First line: ACE inhibitor (e.g. ramipril) or ARB (e.g. losartan)
Second line: Dihydropyridine CCB (e.g. amlodipine)
or thiazide-like diuretic (e.g. indapamide)
Third line: Add second-line agent not already used
Triple therapy of: ACEi/ARB + DHPCCB + thiazide like diuretic
Fourth line: Aldosterone receptor antagonist (e.g. spironolactone)
or if potassium >4.5 mmol/L, beta-blocker (e.g. bisoprolol)
or alpha-blocker (e.g. doxazosin)
Some concluding notes on treating hypertension in type 2 diabetes are shown in the following section.

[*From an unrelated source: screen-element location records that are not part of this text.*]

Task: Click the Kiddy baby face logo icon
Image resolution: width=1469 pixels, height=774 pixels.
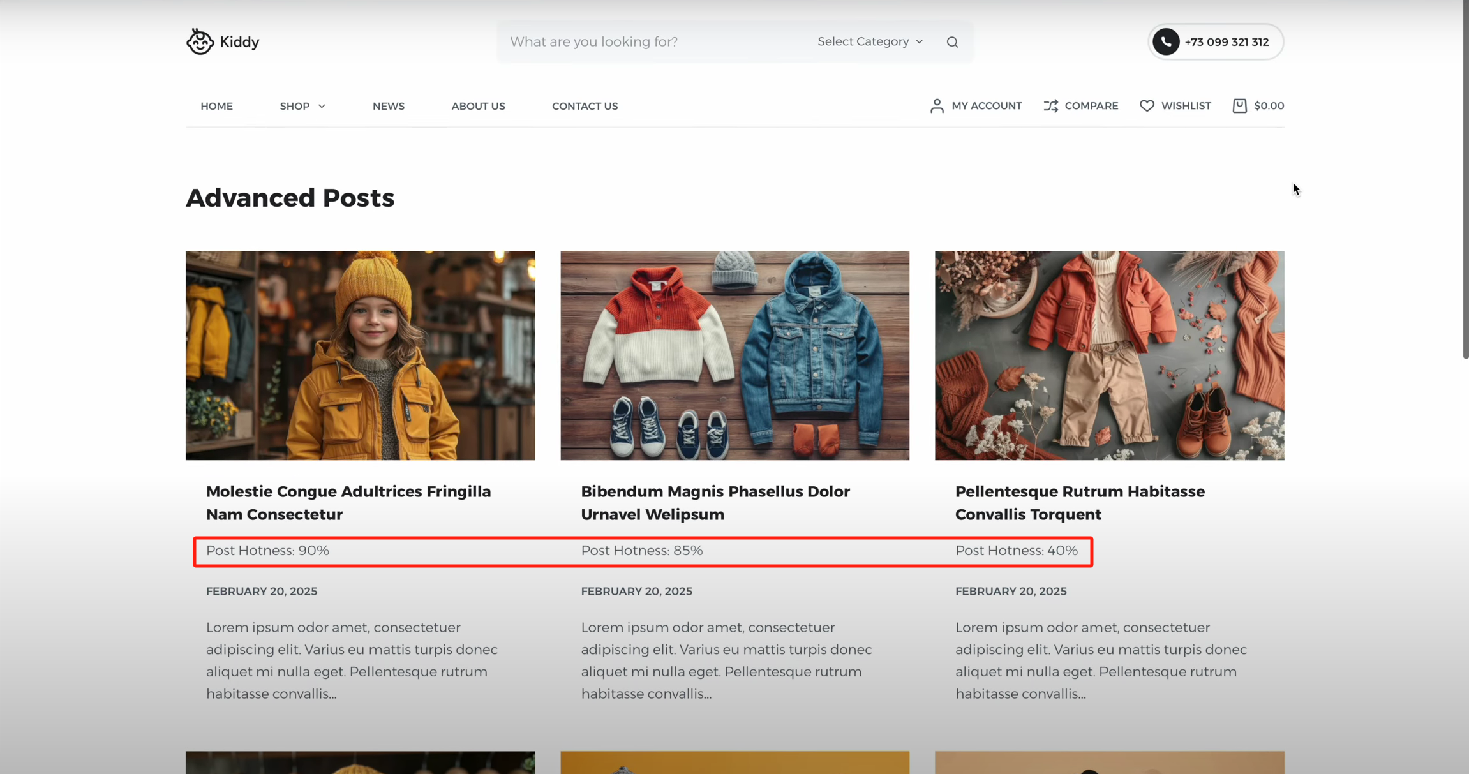Action: coord(200,41)
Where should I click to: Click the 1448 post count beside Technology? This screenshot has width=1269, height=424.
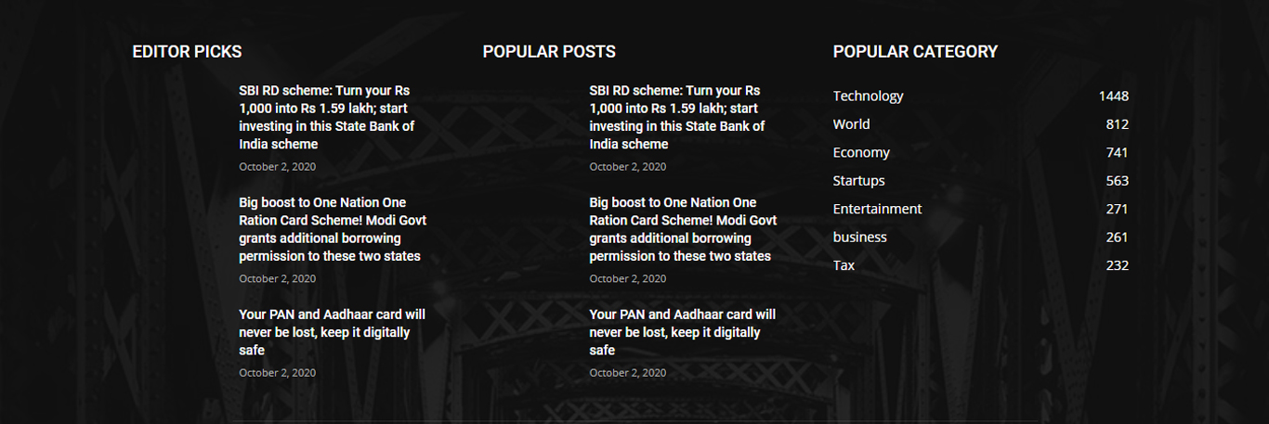(x=1113, y=96)
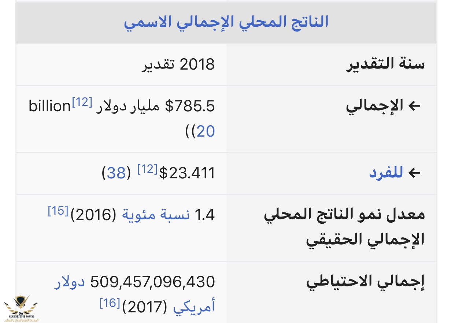Open reference [12] next to billion
The height and width of the screenshot is (323, 455).
pyautogui.click(x=82, y=102)
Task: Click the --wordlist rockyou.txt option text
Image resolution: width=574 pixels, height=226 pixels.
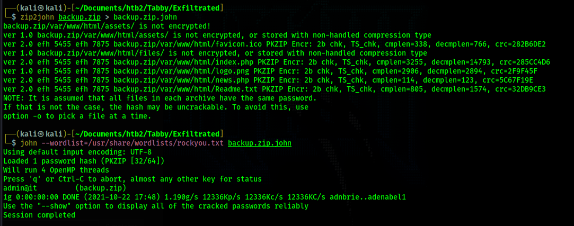Action: coord(133,143)
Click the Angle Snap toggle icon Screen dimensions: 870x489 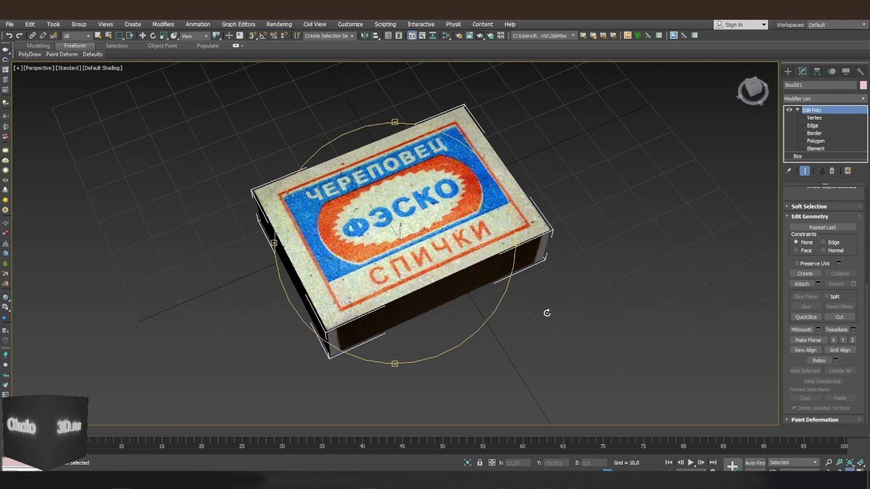[262, 35]

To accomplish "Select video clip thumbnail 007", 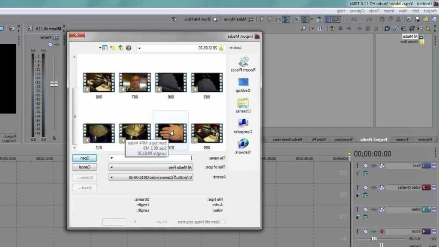I will 135,82.
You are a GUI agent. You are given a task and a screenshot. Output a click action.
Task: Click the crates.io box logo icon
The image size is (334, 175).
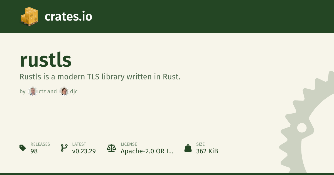[x=29, y=16]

Hypertension occurs more frequently in people with diabetes than in those without. It is a common comorbidity in type 2 diabetes that is associated with an increased risk of macrovascular and microvascular complications. Treating hypertension in diabetes reduces the risk of stroke, cardiovascular disease, nephropathy and retinopathy.
Most evidence-based guidelines advocate a target BP of 135–140/85–90 mmHg in diabetes (see “Making sense of blood pressure readings in those with diabetes”). However, this target should be individualised according to age and comorbidity. A lower value of 130/80 mmHg may be appropriate in people with nephropathy or previous stroke (see previous module on “Managing hypertension in diabetes – the basics”). Higher BP targets may be appropriate in the elderly.
The starting point for treating hypertension is lifestyle adjustment. Losing weight, exercising regularly, avoiding excess alcohol consumption, dietary adjustment and reducing salt intake are important.
Satisfactory BP control is more important than choice of antihypertensive agent. Usually a combination of antihypertensive treatments will be necessary to achieve the desired BP target. ACE inhibitors and ARBs are regarded as first-line antihypertensives in diabetes. They offer renoprotection to people with diabetic nephropathy and cardiovascular benefits. Dihydropyridine CCBs and thiazide-like diuretics are second- and third-line agents for hypertension in diabetes. Spironolactone can be helpful in resistant hypertension.
Age, comorbidities, current medication, biochemistry and social factors will influence the choice of antihypertensive agent.